Benim size bu aşamada söyleyeceğim bunlardır. Bu çerçeve içinde Cumhuriyet Halk Partisi görevine devam edecektir.

Soru; Efendim şimdi siz gerek seçimlere yaklaşırken, gerekse seçimlerden önce cumhuriyetin kazanımlarının tehlikede olduğunu söylemiştiniz. Bunu sık sık vurgulamıştınız. Gerek grup toplantılarında, gerekse sonraki mitinglerde. Ancak gelinen noktada iktidar partisi sizin tehlikeye dikkat çektiğiniz iktidar partisi yani AKP oylarını ciddi bir şekilde artırdı ve siz beklediğiniz başarıya ulaşamadınız. Bu durumda sizin Cumhuriyetin kazanımlarının tehlikede olduğu tezinizin halk tarafından çürütüldüğünü düşünüyor musunuz? Ya da bakışınız nedir?
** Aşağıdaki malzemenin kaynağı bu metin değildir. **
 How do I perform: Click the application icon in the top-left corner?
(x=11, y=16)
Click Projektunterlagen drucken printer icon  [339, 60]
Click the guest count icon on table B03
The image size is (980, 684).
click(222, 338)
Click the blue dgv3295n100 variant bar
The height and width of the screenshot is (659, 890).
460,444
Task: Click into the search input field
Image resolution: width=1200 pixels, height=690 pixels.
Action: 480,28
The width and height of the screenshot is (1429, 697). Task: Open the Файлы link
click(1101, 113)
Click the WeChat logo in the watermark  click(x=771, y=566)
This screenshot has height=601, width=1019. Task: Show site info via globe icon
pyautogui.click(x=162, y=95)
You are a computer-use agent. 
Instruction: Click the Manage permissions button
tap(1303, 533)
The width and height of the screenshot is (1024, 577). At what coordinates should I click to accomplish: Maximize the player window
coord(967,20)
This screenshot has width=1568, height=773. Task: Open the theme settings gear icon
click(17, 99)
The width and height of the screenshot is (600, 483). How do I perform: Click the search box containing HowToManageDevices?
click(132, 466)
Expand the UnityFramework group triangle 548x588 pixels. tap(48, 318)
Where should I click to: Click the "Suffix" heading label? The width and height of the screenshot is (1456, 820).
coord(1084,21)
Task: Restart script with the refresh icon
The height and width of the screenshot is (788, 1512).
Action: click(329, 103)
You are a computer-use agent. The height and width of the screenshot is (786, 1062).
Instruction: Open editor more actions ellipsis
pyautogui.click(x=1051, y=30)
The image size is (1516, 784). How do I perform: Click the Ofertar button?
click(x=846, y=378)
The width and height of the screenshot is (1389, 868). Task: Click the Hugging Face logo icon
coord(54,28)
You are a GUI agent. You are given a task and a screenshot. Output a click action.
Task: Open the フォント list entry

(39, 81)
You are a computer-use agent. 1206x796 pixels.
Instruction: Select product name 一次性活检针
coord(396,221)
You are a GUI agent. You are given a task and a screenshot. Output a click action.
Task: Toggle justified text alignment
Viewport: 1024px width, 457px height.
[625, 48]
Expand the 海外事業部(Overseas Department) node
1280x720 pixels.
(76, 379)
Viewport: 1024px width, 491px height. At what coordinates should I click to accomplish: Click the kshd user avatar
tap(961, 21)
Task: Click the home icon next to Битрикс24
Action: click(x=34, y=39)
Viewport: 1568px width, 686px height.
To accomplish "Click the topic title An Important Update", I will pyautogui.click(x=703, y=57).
Bir ikincisi efendim sizi başarılı bulmayan parti tabanında bir kesim var. Onlar sizin istifanızı istediler. Bu konuda neler söyleyeceksiniz efendim? Teşekkür ederim.

Deniz BAYKAL- Seçim sonuçlarının hiç kuşkusuz bir anlamı, bir değeri vardır. Seçim kendi koşulları içinde yapılmıştır. Herkes kendi değerlendirmesi doğrultusunda davranışını ortaya koymuştur. Türkiye’de cumhuriyete yönelik bir tehlikenin, tehdidin bulunduğu gerçeğini herhangi bir seçim sonucunun ortadan kaldırması sözkonusu bile olmaz. Böyle bir tehlike daima bütün tarihimiz boyunca var olmuştur. Bu tehlike geride bıraktığımız dönemde çok net bir şekilde vardı. Bu konudaki arayışlar ortadadır, çabalar ortadadır, yaşananlar ortadadır. Bu tehlikelinin bundan sonrası içinde devam edeceğinden hiç kimsenin kuşkusu yoktur. Bu evrensel bir mücadeledir. Yani Türkiye’nin Türkiye modeli diye bilinen, yani Müslüman bir toplum ama laik bir devlet düzeni olan bir toplum ve bu kimliğiyle demokrasiyi cumhuriyet temeli üzerinde gerçekleştirmeye çalışan bir toplum kimliğiyle ilgili içerden, dışardan arayışların varolduğu çok açıktır. Bunları biliyoruz. Bu tehlikeler, bu tehditler var olmaya devam ediyor. Biz buna karşı görevimizi elbette yapacağız.
Seçimin çok değişik anlamları vardır, değişik şartları vardır. Konjonktür çok önemlidir. Ekonominin durumu önemlidir. İktidar uygulamalarının şöyle ya da böyle tezahür etmesi önemlidir. Türkiye’de siyasi yapılanmanın nasıl bir değişim geçirdiği önemlidir. Türkiye’de bakın geçen seçime girerken toplumun %40 kadarlık bir kesimi parlamentoda temsil edilememişti. Şimdi bu oran %10’lara düşmüştür. Yani parlamento dışında var olan önemli bir siyasal, sosyolojik güç parlamentoya yansıyamamıştır geçen seçimlerde. Ama bu defa parlamentoya yansımıştır. Bu üzerinde değerlendirilmesi gereken bir olaydır. Yani bizim teşhislerimizle ilgili bir tereddüt yok. Seçim sonucunun bizim tahlilimizi değiştirmesi sözkonusu değildir. Biz aynı tahlili yaparız, gelecek seçimde bambaşka bir sonuç ortaya çıkar. Onun kendine göre şartları tezahür edebilir. O bakımdan böyle bakıyorum.
Öbür konu ile ilgili olarak; Cumhuriyet Halk Partisi tabanında böyle bir değerlendirme olduğuna dair benim bir gözlemim yoktur. Partinin bir kısmı Cumhuriyet Halk Partili bile olmayan çeşitli çevrelerinden gelen bir arayışı biliyoruz. Şu sırada medyamız bir heyecan ihtiyacı içinde bu olayları bir malzeme olarak kullanma eğilimindedir. Ama Cumhuriyet Halk Partisinin tabanı, örgütü, kadroları, partinin verdiği siyasi mücadeleyi, partinin seçimde yaptığı çalışmaları çok iyi biliyorlar. Bu konuda herhangi bir dikkate alınmayı gerekli kılacak bir durum sözkonusu değildir. Medyamızın heyecan yaratma, heyecan değerlendirme arayışına elbette malzeme bulması mümkündür. Ama bizi siyasi bakımdan ilgilendiren, etkileyen bir durum kesinlikle sözkonusu değildir.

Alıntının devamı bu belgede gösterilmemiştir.